The following Receipts for Pastry, Cakes, and Sweetmeats, are original, and have been used by the author and many of her friends with uniform success. They are drawn up in a style so plain and minute, as to be perfectly intelligible to servants, and persons of the most moderate capacity. All the ingredients, with their proper quantities, are enumerated in a list at the head of each receipt, a plan which will greatly facilitate the business of procuring and preparing the requisite articles.
Preface from 1832 ed. @ gutenberg.org
Note from Cookbooks Worth Collecting by Mary Barille
"Cookbooks underwent an important change when the popular novelist Eliza Leslie turned her hand to writing about food. In 1828 her slim volume, Seventy-five Receipts For Pastry, Cakes and Sweetmeats by a Lady of Philadelphia, appeared for sale in printer's shops. Leslie's work was an easy to follow, clear in its directions and distinctly American, an important attribute in the ambitious and proud young republic (only 11 yrs)...Whether Leslie was the first cookbook writer to organize her recipes in this manner is uncertain; but she was one of the earliest American writers to do so, and to recognize the importance of making a cookbook easy to use for all levels of cooks. Her method of recipe writing was not to become an accepted standard for nearly a century.

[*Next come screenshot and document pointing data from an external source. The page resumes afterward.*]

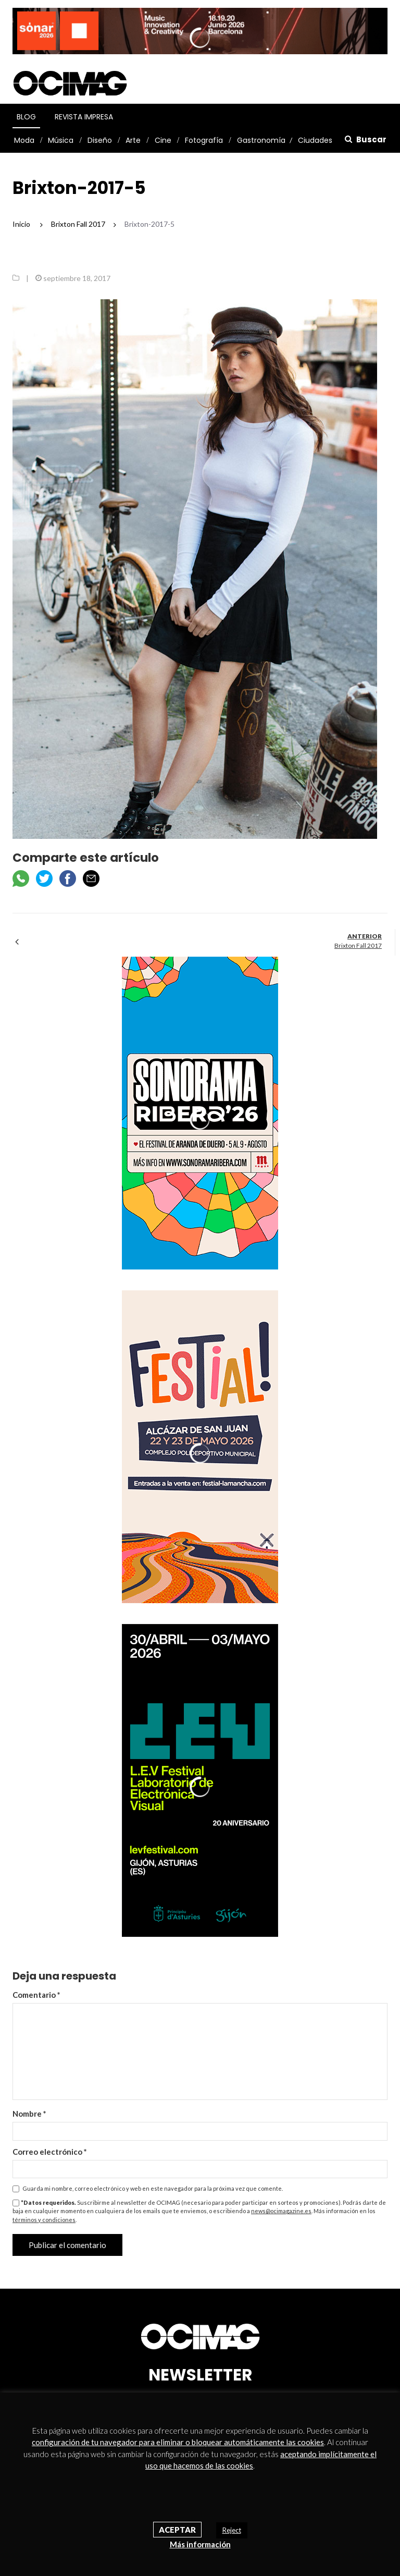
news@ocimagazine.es (281, 2210)
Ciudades (315, 140)
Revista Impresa (84, 117)
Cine (163, 140)
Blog (26, 117)
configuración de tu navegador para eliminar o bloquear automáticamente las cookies (178, 2442)
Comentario (36, 1994)
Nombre (29, 2113)
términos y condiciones (44, 2219)
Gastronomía (261, 140)
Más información (200, 2544)
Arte (133, 140)
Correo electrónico (49, 2151)
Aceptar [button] (177, 2529)
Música (60, 140)
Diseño (100, 140)
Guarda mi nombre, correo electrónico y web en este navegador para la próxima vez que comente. (152, 2188)
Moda (24, 140)
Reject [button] (231, 2530)
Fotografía (204, 140)
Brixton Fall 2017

There are other noted "firsts" in the career of Eliza Leslie.

The first cookbook to include contributions from African Americans was Eliza Leslie's New Receipts for Cooking (Philadelphia 1854). In her preface, Leslie notes that "a large number [of the recipes] have been obtained from the South, and from ladies noted for their skill in housewifery. Many were dictated by colored cooks, of high reputation in the art, for which nature seems to have gifted that race with a peculiar capability...." source

In 1843 she edited Miss Leslie's Magazine containing literary writings, articles on domestic economy, and many illustrations. The magazine was very progressive in its content and the nature of its illustrations, but it still only lasted one year. It would include contributions by Lydia Huntley Sigourney, Park Benjamin, and Henry Wadsworth Longfellow. The name was changed to the Ladies' Magazine (1844) and Arthur's Ladies' Magazine (1845) before the magazine merged with Godey's Lady's Book (1846). (source) As editor of Godey's Lady's Book, Eliza Leslie, also published Poe pieces. She edited an annual publication called The Gift for Lea and Carey and encouraged Poe by buying several stories including "The Pit and the Pendulum" and the "Purloined Letter" from him. source

Eliza Leslie lived out the last decade of her life at the United States Hotel in Philadelphia where she was treated as a celebrity. Although she was sometimes regarded as sarcastic and opinionated, she was warmly affectionate to relatives and friends and so generous to the needy that at the end of her life she had to lean on assistance from others. She was 70 years old when she died and is buried in St. Peter's Churchyard in Philadelphia.